For “Ten Years After”, co-owner and former manager Anthony Dandrea revisits key moments from Ground Kontrol’s 10-year history under its current ownership.
It’s summer 2003, and not much has changed at Ground Kontrol in the barely two months since we took the reins. Most of the arcade floor is still devoted to selling records, VHS and cassette tapes, and bootleg CDs. There has been some progress, though: We’ve torn down Kneel’s old stage and are making plans to build a more customer-friendly one for hosting music events of our own.
For now, though, playing music in the arcade usually means throwing some CDs into a 5-disc changer. Sometimes I play records on a turntable I’ve set up behind the counter, drawing from my DJ collection to give the arcade a retro-electronic ‘soundtrack.’

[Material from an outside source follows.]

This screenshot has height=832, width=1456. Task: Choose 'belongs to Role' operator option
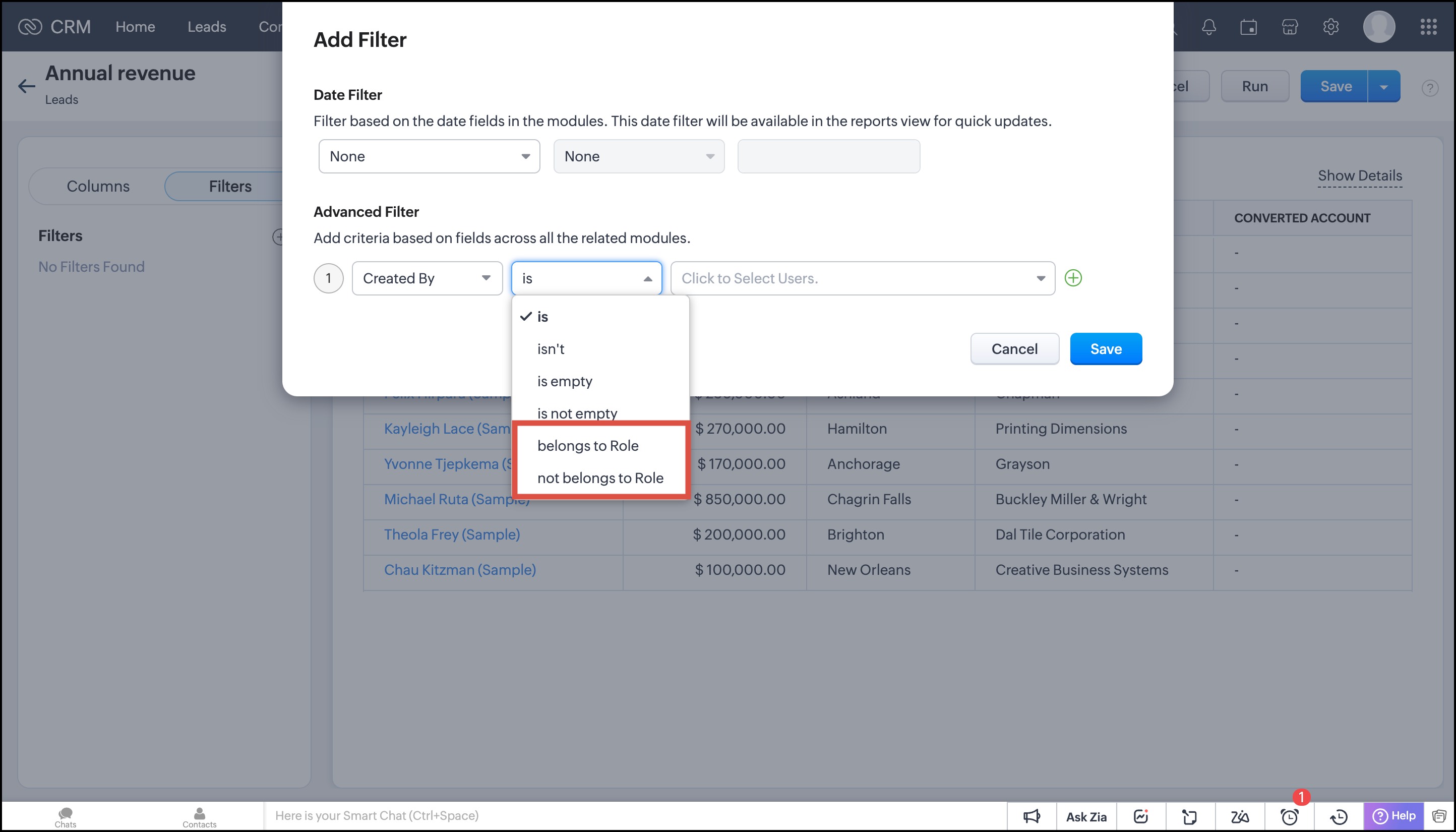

One night I play a new, somewhat obscure release: “Lifestyles of the Laptop Café” by The Other People Place, an alias for one member of Detroit electro producers Drexciya. It catches the attention of a short, stocky dude who had wandered in earlier. “Yo, man, what track is that?” he says, more or less, and I show him the record sleeve. This dude is Joe Ward, aka DJ Jammotron, and so begins a long and productive musical partnership, and even longer friendship.
We get to talking about our shared love of vintage games and electronic music, especially classic electro and techno. Joe suggests that we host a live and DJed electro-funk music party with the games set to free play, all for a nominal door charge. This would be Ground Kontrol’s first “free-play party.”